## Source
Mgr Albert LeGatt souhaite formellement demander pardon aux Autochtones blessés par l’expérience des écoles résidentielles, au nom de l’Archidiocèse de Saint-Boniface. Mais avant de poser son geste, il croit qu’il reste beaucoup de travail à faire.
Par Daniel BAHUAUD
Formellement demander pardon aux Autochtones de l’Archidiocèse de Saint- Boniface, vous l’envisagez bientôt?
Mgr Albert LeGatt : À ce point-ci, je ne saurais dire quand. L’archidiocèse n’a jamais posé pareil geste. Je souhaite aller dans cette direction, au bon moment. Mais on n’est pas encore rendu là. On ne demande pas pardon sans s’être mis sur le chemin difficile de la reprise de l’amitié, de la confiance et de l’amour. C’est vrai entre amis, dans la vie des couples et dans l’Église.
Dans une relation qui a de l’intégrité, celui qui a offensé doit demander pardon souvent. Autant de fois qu’il est nécessaire pour guérir la relation et faire avancer la réconciliation. Les Pères oblats, les Soeurs grises, quelques diocèses ont déjà formellement demandé pardon. Au bout d’un long processus.
Que vous n’avez pas encore complètement mené…
Mgr A. L. : Oui. Comprenez que j’ai souvent demandé pardon aux Autochtones qui sont devenus mes amis. Et depuis mon installation en 2010, je visite chaque année les huit communautés catholiques autochtones du diocèse. (1)
Les raisons sont multiples. J’offre le sacrement de la confirmation, je vais pour célébrer certains anniversaires ou encore tout simplement pour rendre visite. Je rencontre aussi le conseil de représentants des communautés – une bonne trentaine de laïcs. On forme des cercles d’écoute, à la manière autochtone. Et j’écoute.
Et que vous disent ces Autochtones catholiques?

## Données fournies

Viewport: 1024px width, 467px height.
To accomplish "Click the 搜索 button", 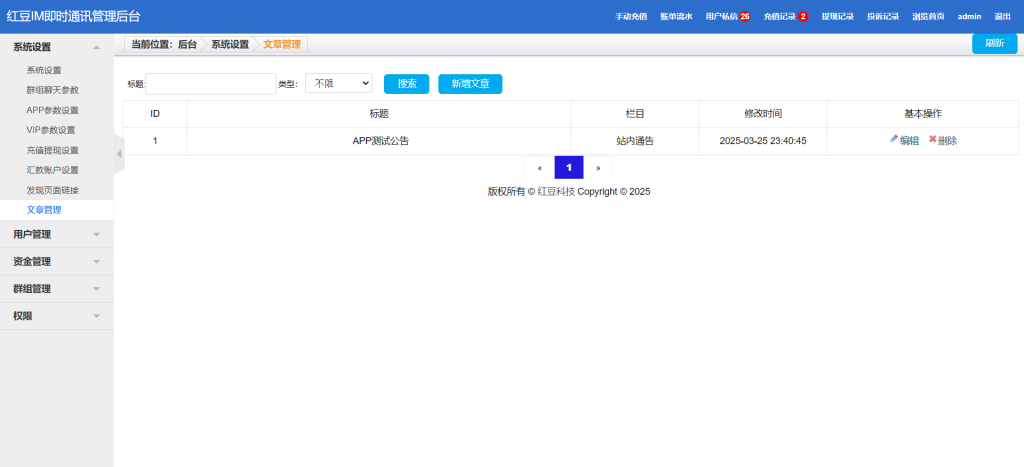I will (x=406, y=84).
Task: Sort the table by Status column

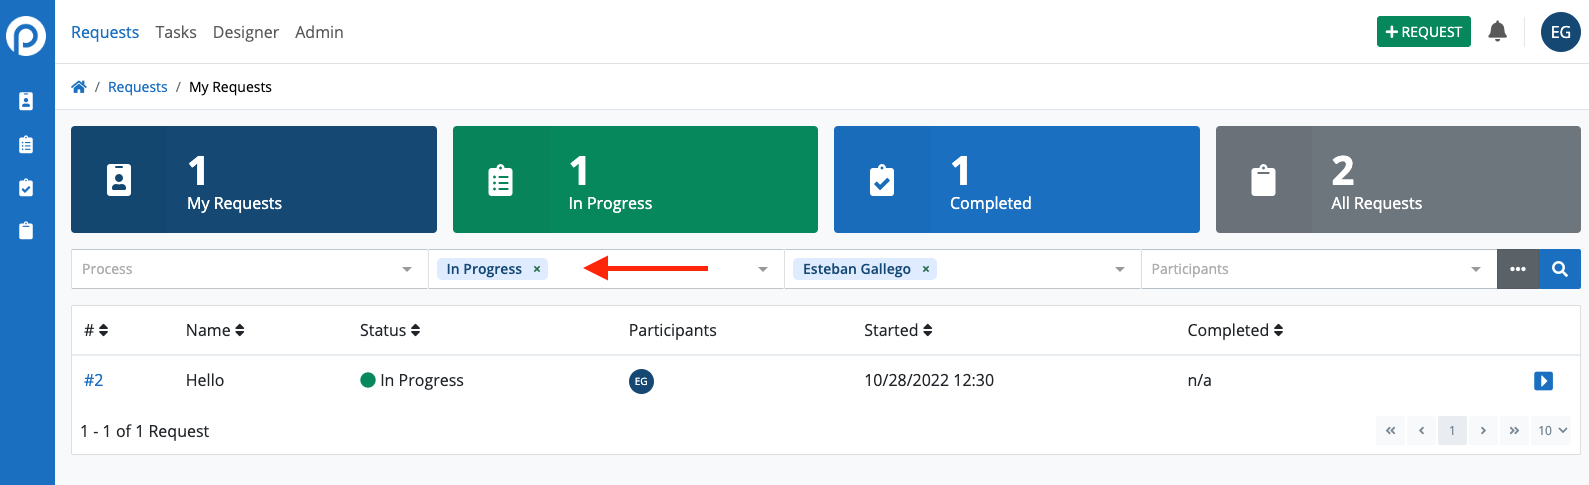Action: click(x=390, y=330)
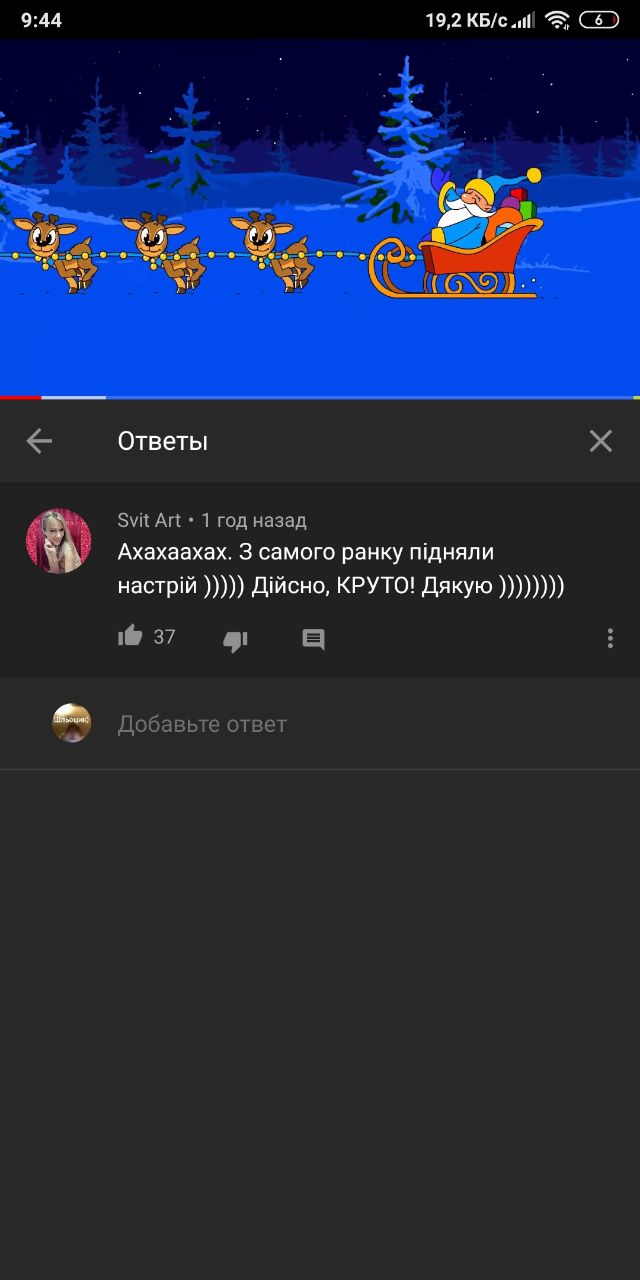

## À faire
1) Reformulez sous forme de liste le paragraphe de la source qui commence par « Les raisons sont multiples », en conservant l'essentiel.
2) Poursuivez la source après sa dernière phrase.
Les données ne sont pas utiles ici.

## Réponses
1)
Mes visites ont plusieurs raisons :
- offrir le sacrement de la confirmation ;
- célébrer certains anniversaires ;
- simplement rendre visite.
Je rencontre aussi le conseil de représentants des communautés, une trentaine de laïcs, avec qui nous formons des cercles d'écoute à la manière autochtone, et j'écoute.

2)
Mgr A. L. : On m’a demandé une plus grande présence de l’Église. L’archidiocèse a donc vu à leur fournir plus de prêtres. Ils sont quatre, appuyés par deux religieuses qui font la navette entre les communautés. Elle visitent les malades, les aînés, font de l’enseignement religieux et aident les prêtres à offrir des services pastoraux. Entre-temps, on a aussi augmenté l’aide financière. Et on accompagne le leadership local à se développer davantage, dans le but que les communautés puissent se prendre en main.
Le tout dans le respect de la culture autochtone?
MgrA. L. : De plus en plus, on s’assure que l’élément catholique et l’élément autochtone forment un mariage respectueux. Dans les rites, dans la langue. À la paroisse de Saint-Alexandre, à Fort Alexandre Sagkeeng, des chants spirituels ojibwés sont chantés à la messe. Les aînés les ont appris aux plus jeunes, c’est-à-dire au moins de 50 ans qui ne connaissaient plus la langue.
À cause des écoles résidentielles…
MgrA. L. : L’école résidentielle est l’exemple le plus flagrant et le plus dommageable des erreurs qui ont été commises dès le contact entre les Européens et les Autochtones. D’où l’importance de continuer de se parler. Pour aller de l’avant. Et pour arrêter de juger l’autre, ou encore de se voir comme victimes. Et tout au long de ce processus, je demande pardon et j’espère qu’on avance. C’est aux Autochtones de dire s’ils croient qu’on avance.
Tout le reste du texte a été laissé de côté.